Bronchoalveolar Lavage in Recovered From COVID-19 Pneumonia

Study of Bronchoalveolar Lavage in Patients Recovered From COVID-19 Pneumonia

Coronaviruses such as SARS-CoV2, MERS-CoV, and SARS-CoV can cause significant morbidity and mortality in infected persons. Lung is the most common site of infection for these viruses, which may manifest as acute respiratory distress syndrome and mortality. Pulmonary involvement is also responsible for the high viral transmission The aim of this study is to evaluate BAL in post-acute COVID-19 patients for:Cytological and cellular patterns. Microbial analysis for possibility of presence of bacterial, mycobacerial or fungal co-infection.PCR for corona virus

Study Overview

• Status: Completed
• Conditions: Bronchoalveolar Lavage
• Intervention / Treatment: Procedure: Bronchoalveolar Lavage

Detailed Description

On December 31, 2019, a cluster of cases of pneumonia in people who were later linked to Wuhan Seafood Market in Wuhan, Hubei, China, were reported. Just a week later, Chinese health authorities confirmed that those cases were caused by a novel coronavirus, later named as SARS-CoV2 .

Till date, six coronavirus species are known to cause human diseases. Four of the already-known coronavirus species, i.e., 229E, OC43, NL63, and HKU1, are commonly circulating viruses in human population and cause mild common cold-like symptoms.

Two of the already-known strains of coronavirus, severe acute respiratory syndrome-coronavirus (SARS-CoV) and Middle East respiratory syndrome-CoV (MERS-CoV) are zoonotic in origin and cause serious illnesses which can be fatal.

Coronaviruses such as SARS-CoV2, MERS-CoV, and SARS-CoV can cause significant morbidity and mortality in infected persons. Lung is the most common site of infection for these viruses, which may manifest as acute respiratory distress syndrome and mortality. Pulmonary involvement is also responsible for the high viral transmission.
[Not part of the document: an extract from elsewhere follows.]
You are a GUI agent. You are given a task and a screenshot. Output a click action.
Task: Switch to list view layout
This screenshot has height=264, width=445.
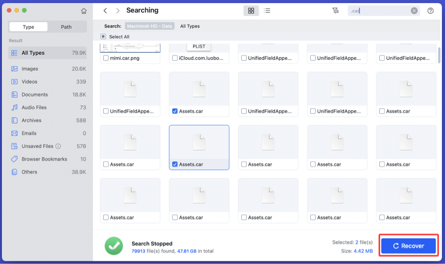[267, 10]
BAL, bronchial wash, and protected specimen brush are bronchoscopic procedures used to provide microbiological samples from lower respiratory airways. However, because of the risk of viral transmission, bronchoscopy is not routinely indicated for the diagnosis of COVID-19.

Even if SARS-CoV-2 shares similarities with the other coronaviruses, the higher diffusion rate and the possibility to induce fatal complications, such as severe pneumonia, acute respiratory distress syndrome (ARDS), thrombosis, septic shock and organ failure, make this virus a major public health threat.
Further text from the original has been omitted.